Polyelectrolyte complexation via viscoelastic phase separation results in tough and self-recovering porous hydrogels.

Abstract

Polyelectrolyte complexation between oppositely charged polyelectrolytes forms coacervates in dilute solutions and thin films in concentrated solutions. It is difficult to obtain macroscopically uniform bulk polyelectrolyte complex (PEC) materials, since the two polymers form insoluble complexes quickly at the contact interface during mixing, resulting in heterogeneous aggregates. Here, we succeeded in preparing bulk PEC materials based on desalting-induced polyelectrolyte complexation via viscoelastic phase separation.

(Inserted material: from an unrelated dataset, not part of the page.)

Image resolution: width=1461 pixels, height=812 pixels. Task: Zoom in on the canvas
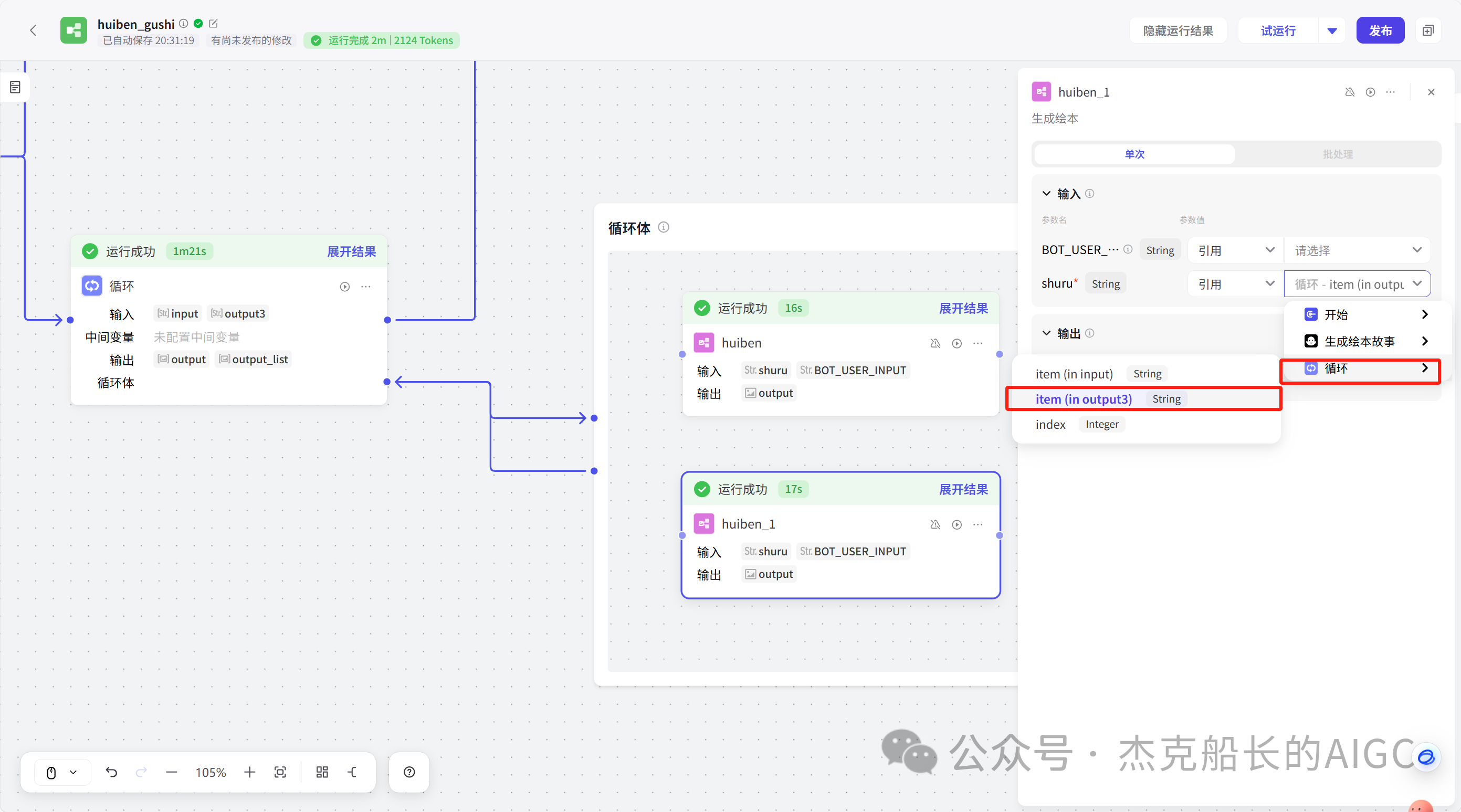coord(249,772)
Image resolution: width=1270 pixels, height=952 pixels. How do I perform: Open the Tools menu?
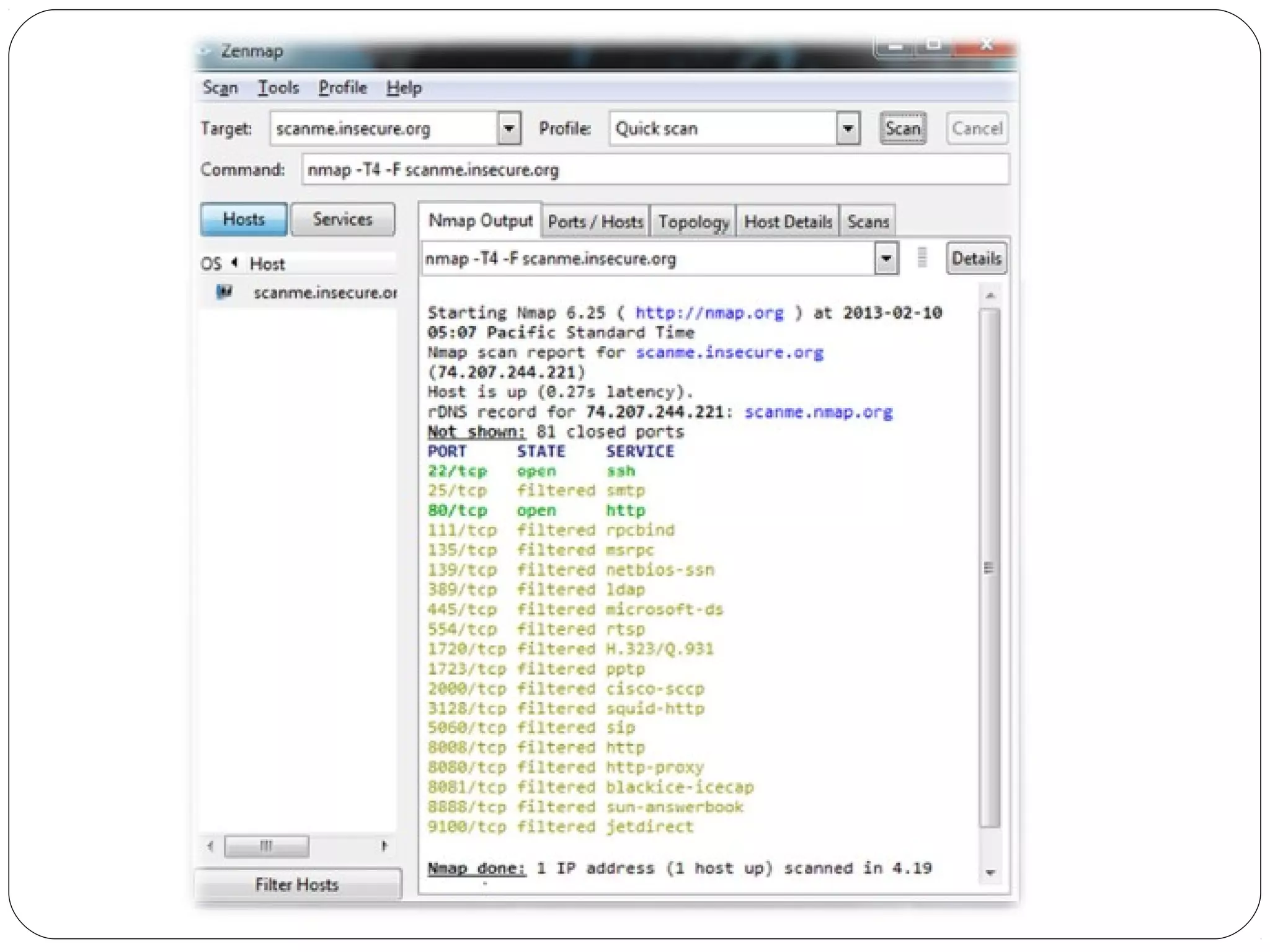coord(278,88)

With a high ionic strength aqueous medium, a homogeneous and concentrated solution containing oppositely charged polyelectrolytes is prepared. Desalting of the counter-ions and co-ions of the solution through semi-permeable membranes induces viscoelastic phase separation of the solution to form a physical hydrogel with open pore structure. Regulating the charge ratio of the two oppositely charged polymers results in significant changes in the porous morphology and mechanical properties. The charge-balanced PEC hydrogels show unique properties including high toughness and self-recovery due to the reversible ionic associations. The porous yet tough properties of bulk PEC hydrogels makes them potential candidates for applications such as cell scaffolds.